Further investigation into the characteristics of Cluster 1 revealed additional insight into the transcriptome of these mostly Vγ6+ cells. Common genes for IL-17A–producing γδ T cells, such as Blk, Cd44, Ccr2, and Zbtb16 (which encodes PLZF; Ciofani et al., 2012; Kohlgruber et al., 2018; Laird et al., 2010; McKenzie et al., 2017; Stark et al., 2005), were readily expressed in Cluster 1 cells (Fig. 1 G).
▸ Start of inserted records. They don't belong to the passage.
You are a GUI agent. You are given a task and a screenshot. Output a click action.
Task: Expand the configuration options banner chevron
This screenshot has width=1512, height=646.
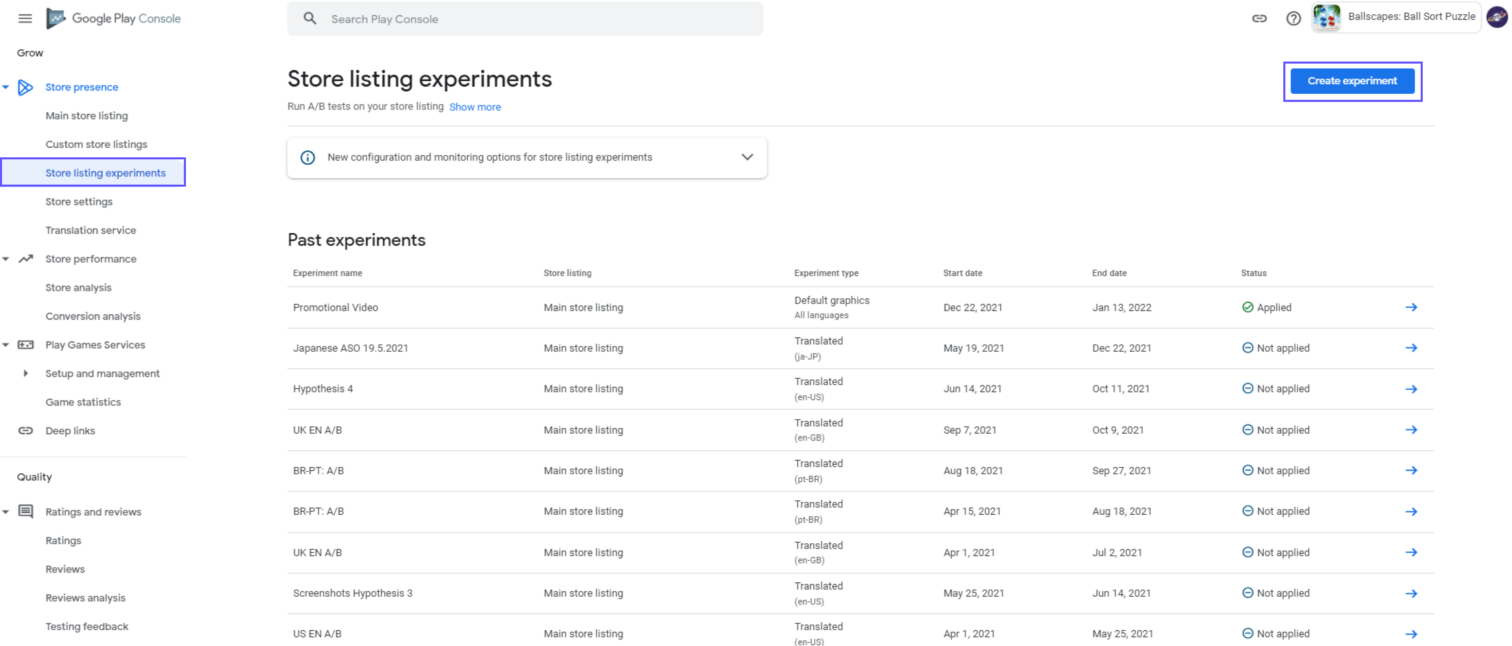746,157
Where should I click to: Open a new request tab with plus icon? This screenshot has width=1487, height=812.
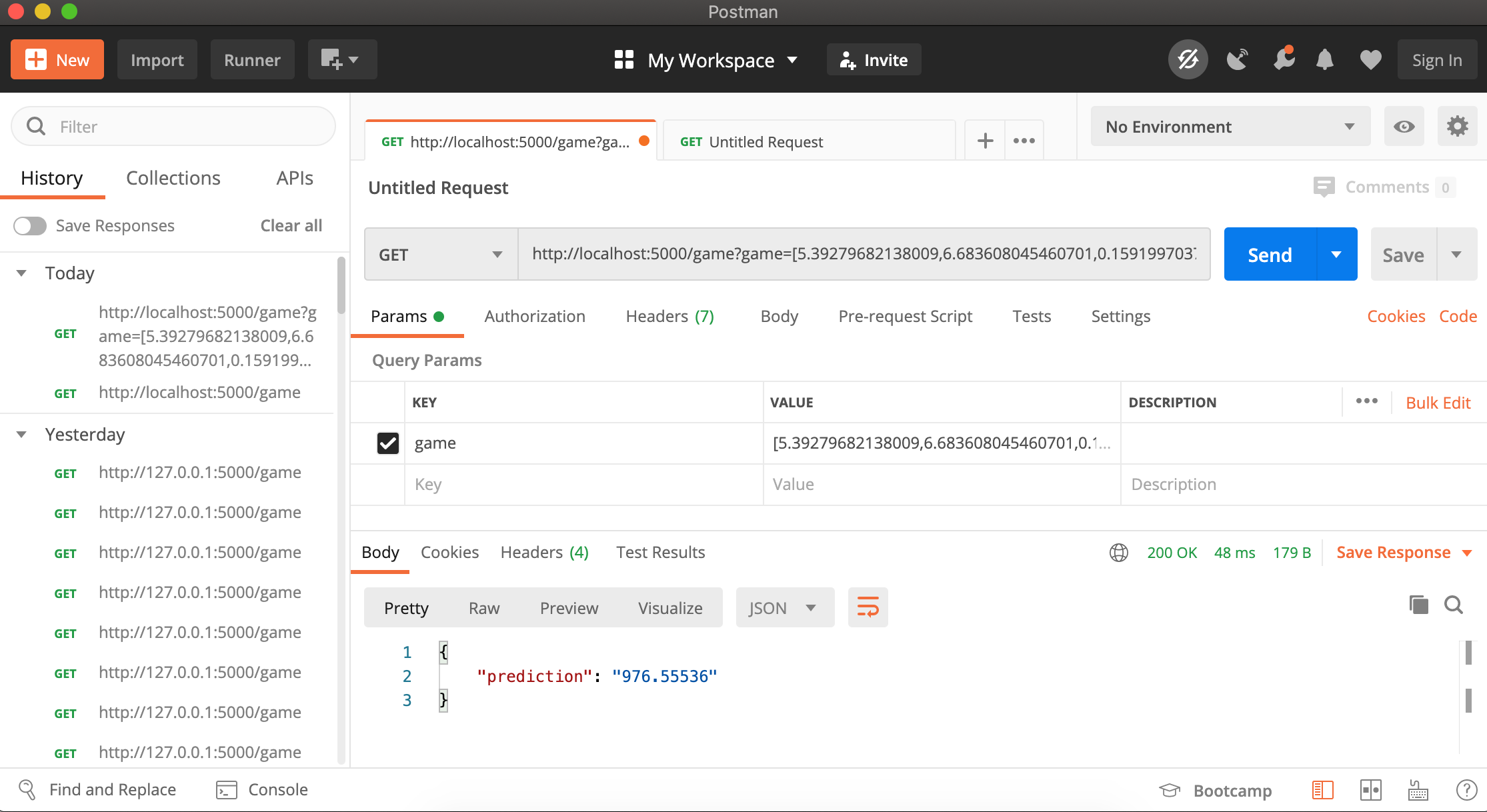coord(985,141)
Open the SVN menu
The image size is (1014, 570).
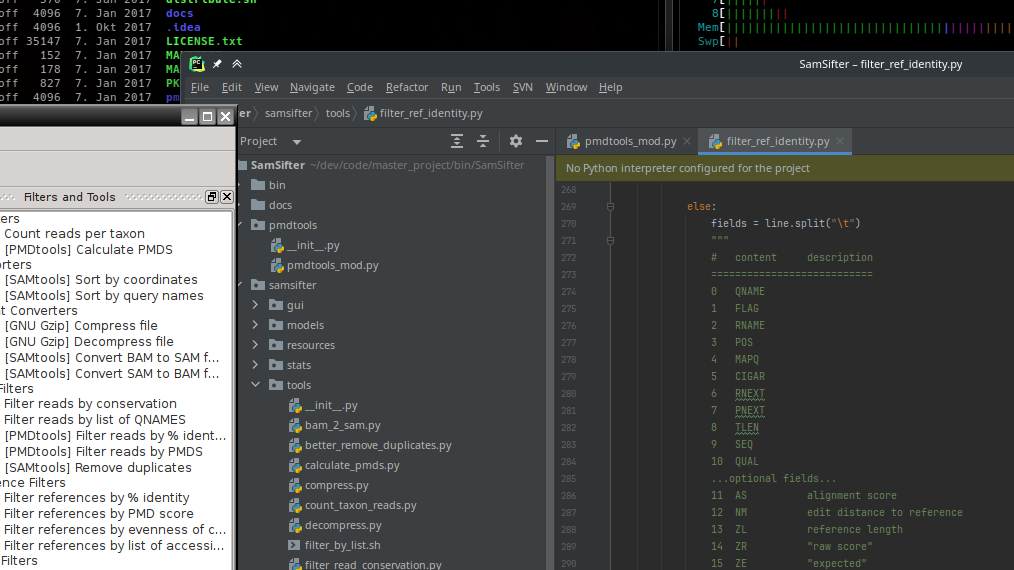point(523,87)

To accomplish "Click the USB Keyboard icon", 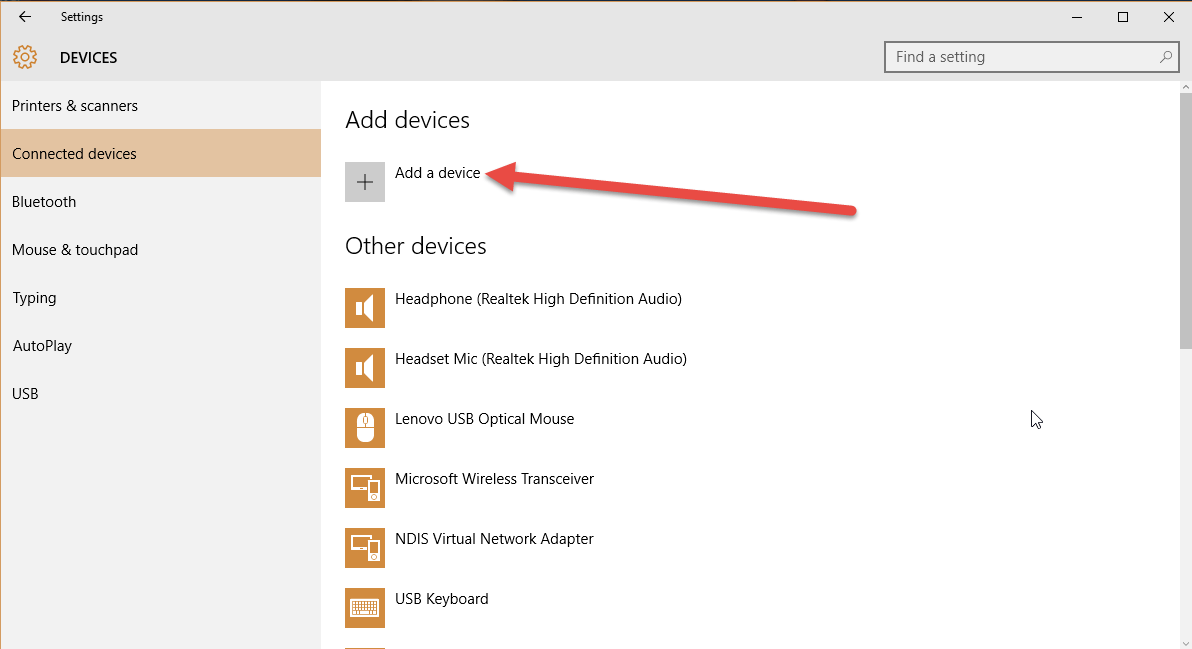I will [x=365, y=608].
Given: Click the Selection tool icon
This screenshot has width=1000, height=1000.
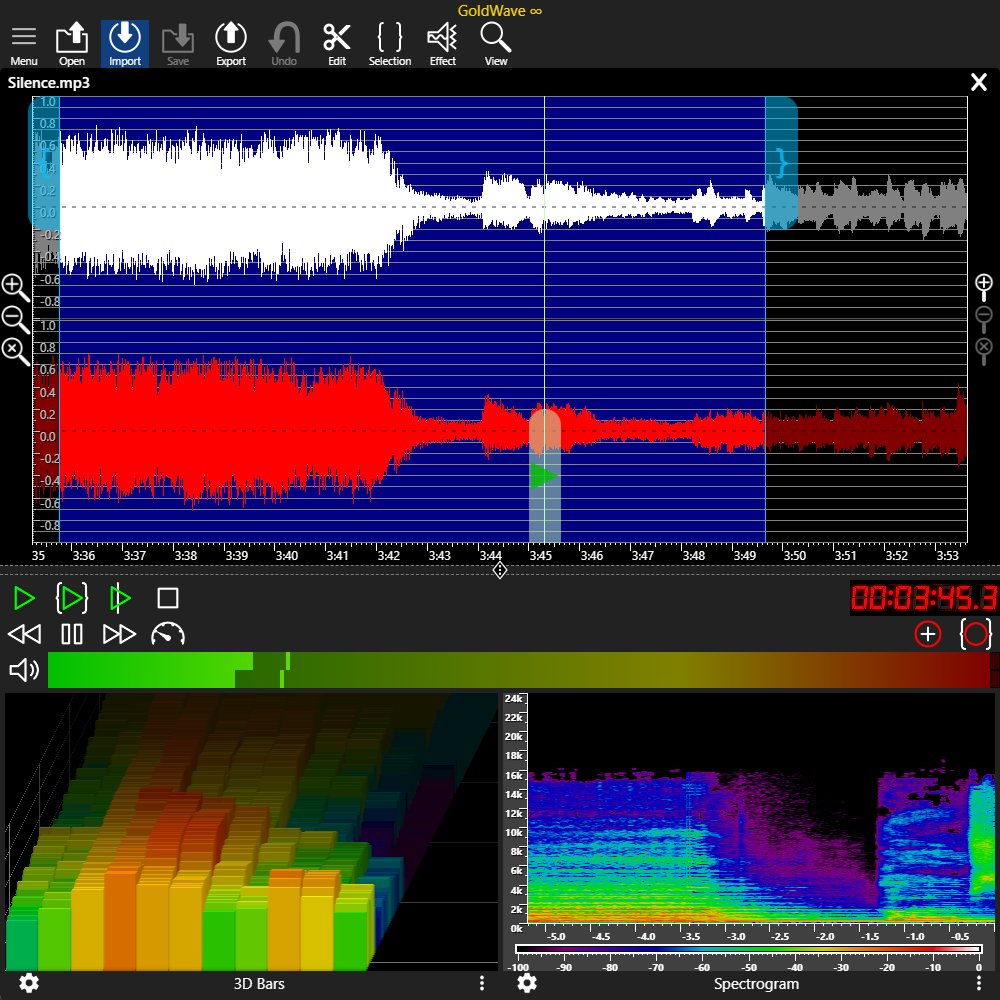Looking at the screenshot, I should coord(389,42).
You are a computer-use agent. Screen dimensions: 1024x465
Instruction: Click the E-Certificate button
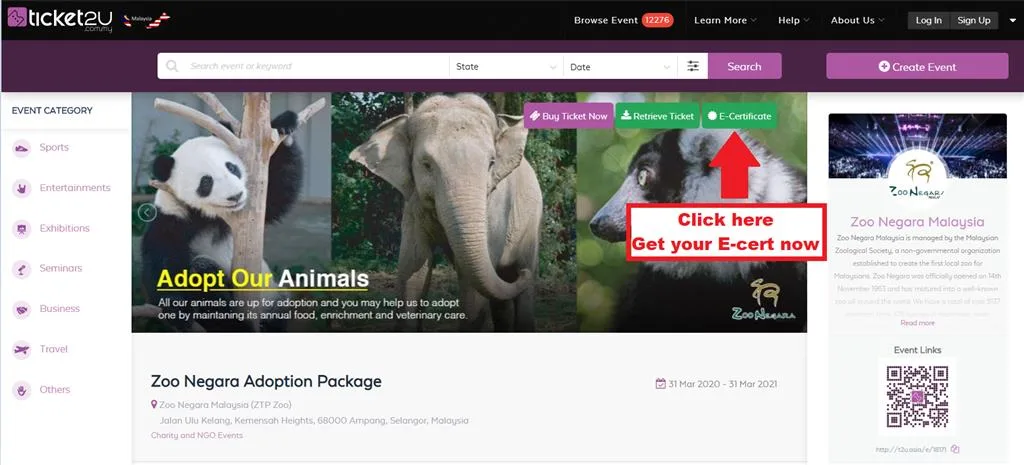pyautogui.click(x=739, y=116)
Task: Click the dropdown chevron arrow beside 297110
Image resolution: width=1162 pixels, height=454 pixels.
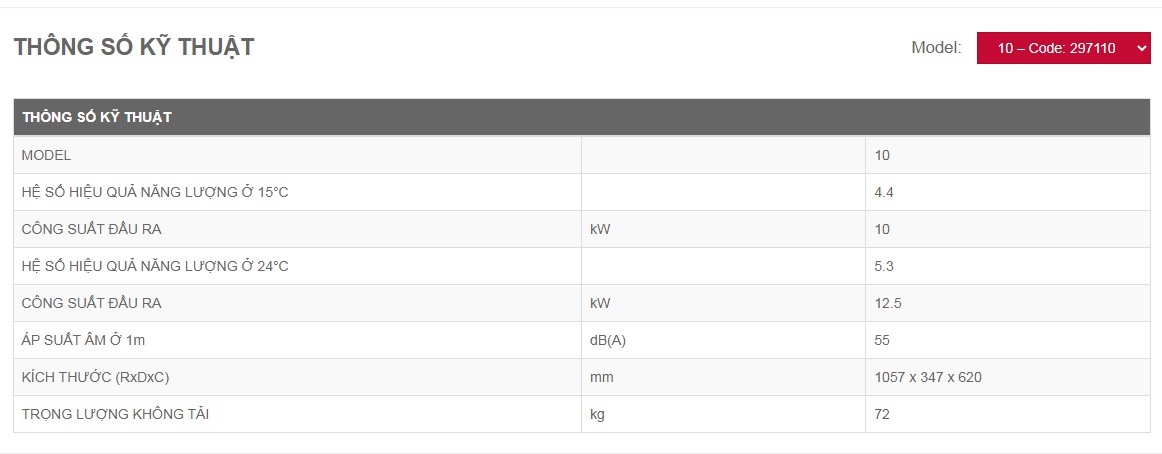Action: point(1140,48)
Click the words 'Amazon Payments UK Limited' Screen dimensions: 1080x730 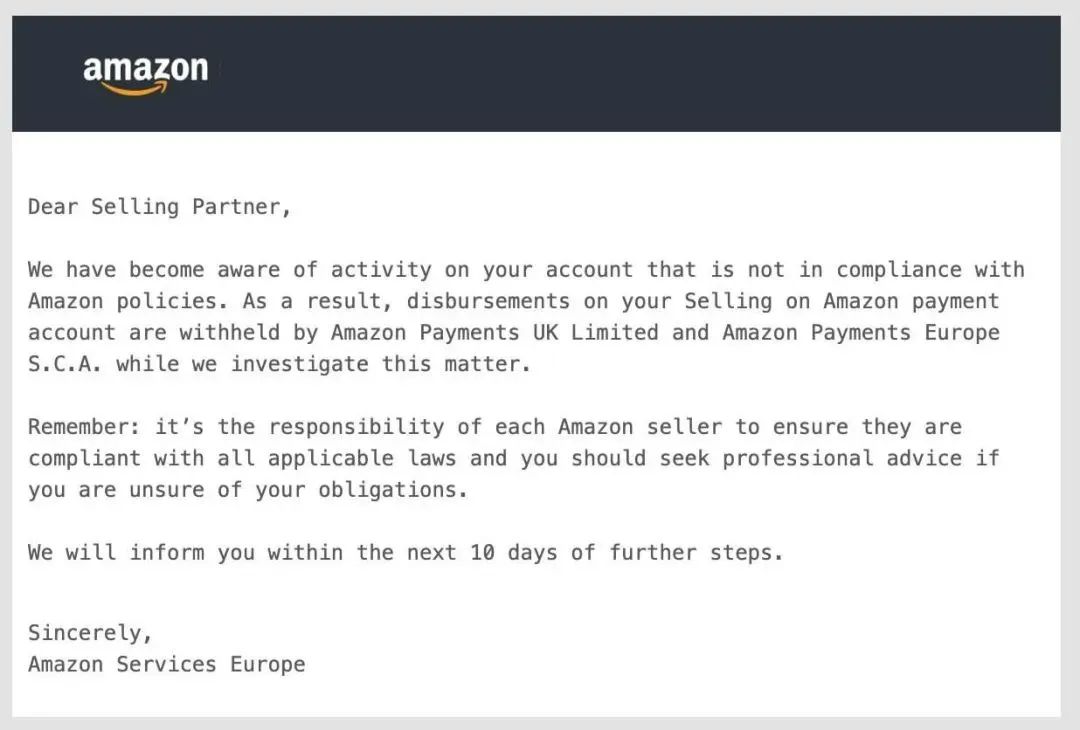[495, 333]
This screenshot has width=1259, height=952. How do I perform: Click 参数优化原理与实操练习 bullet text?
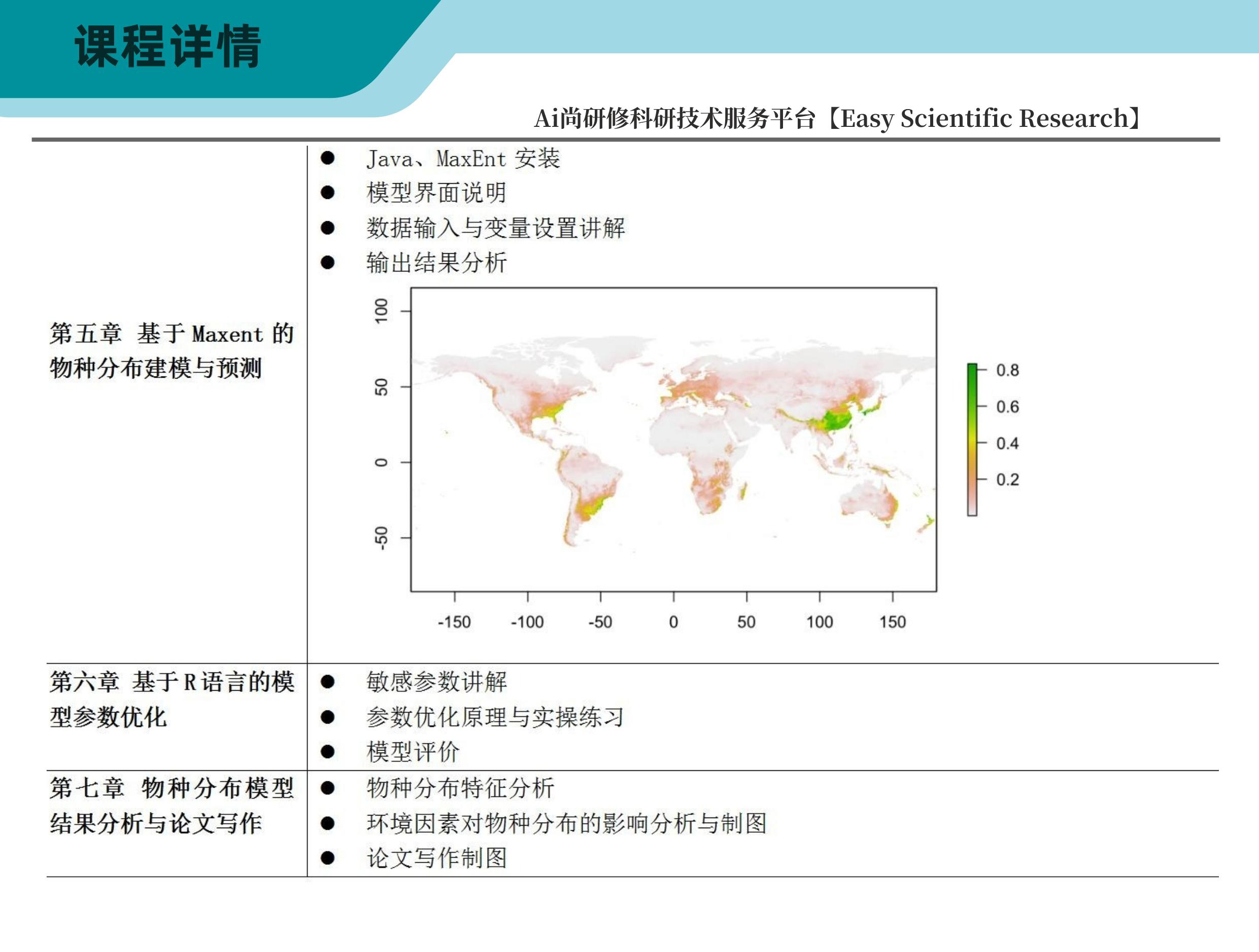click(494, 717)
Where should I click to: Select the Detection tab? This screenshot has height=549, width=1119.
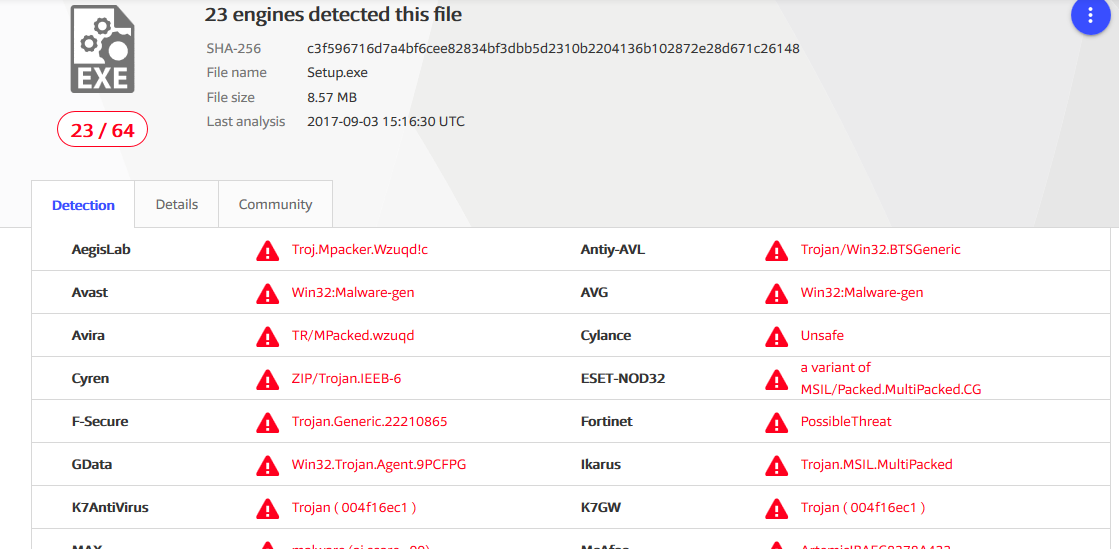click(83, 205)
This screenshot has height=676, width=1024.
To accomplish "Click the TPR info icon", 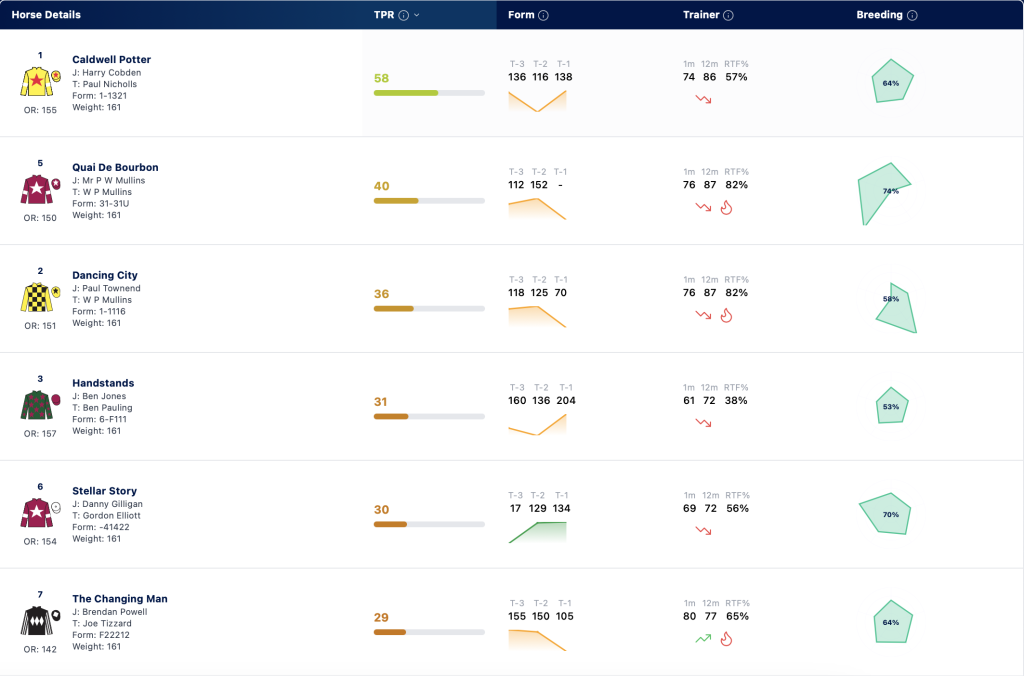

Expression of the chemokine receptor, Cxcr6, and Tnfsf11, which encodes receptor activator of NF-κB ligand (RANKL), was more prevalent in Cluster 1 than Cluster 2. Two NK cell–associated molecules, Klrb1c and Klrk1, were highly enriched in Cluster 1. These genes encode NK1.1/CD161 and NKG2D, respectively, which are two proteins known for their involvement in target recognition and cancer cell killing. In addition, Amica1 and Icos, two co-stimulatory receptors, and Pdcd1 (PD-1), a co-inhibitory receptor, were enriched in Cluster 1 (Fig. 1 G). The Amica1 gene encodes junction adhesion molecule-like (JAML), which is an activator of skin-resident, Vγ5 cells (Witherden et al., 2010). Inducible T cell costimulator (ICOS) signaling is important in thymic development of IL-17A–producing γδ T cells and function during experimental autoimmune encephalomyelitis (Buus et al., 2016; Galicia et al., 2009), while the function of PD-1 on these cells is unknown. Apart from the NK cell–associated genes, the Cluster 1 phenotype (e.g. Amica1, Cxcr6, Icos, Pdcd1, and Tnfsf11) was highly reminiscent of CD8+ tissue resident memory (Trm) T cells (Clarke et al., 2019; Djenidi et al., 2015; Kumar et al., 2017; Mackay et al., 2013; Peng et al., 2022; Strutt et al., 2018; Wein et al., 2019), indicating that Cluster 1 cells share many commonalities with antigen-experienced, non-circulating αβ T cells in the lung.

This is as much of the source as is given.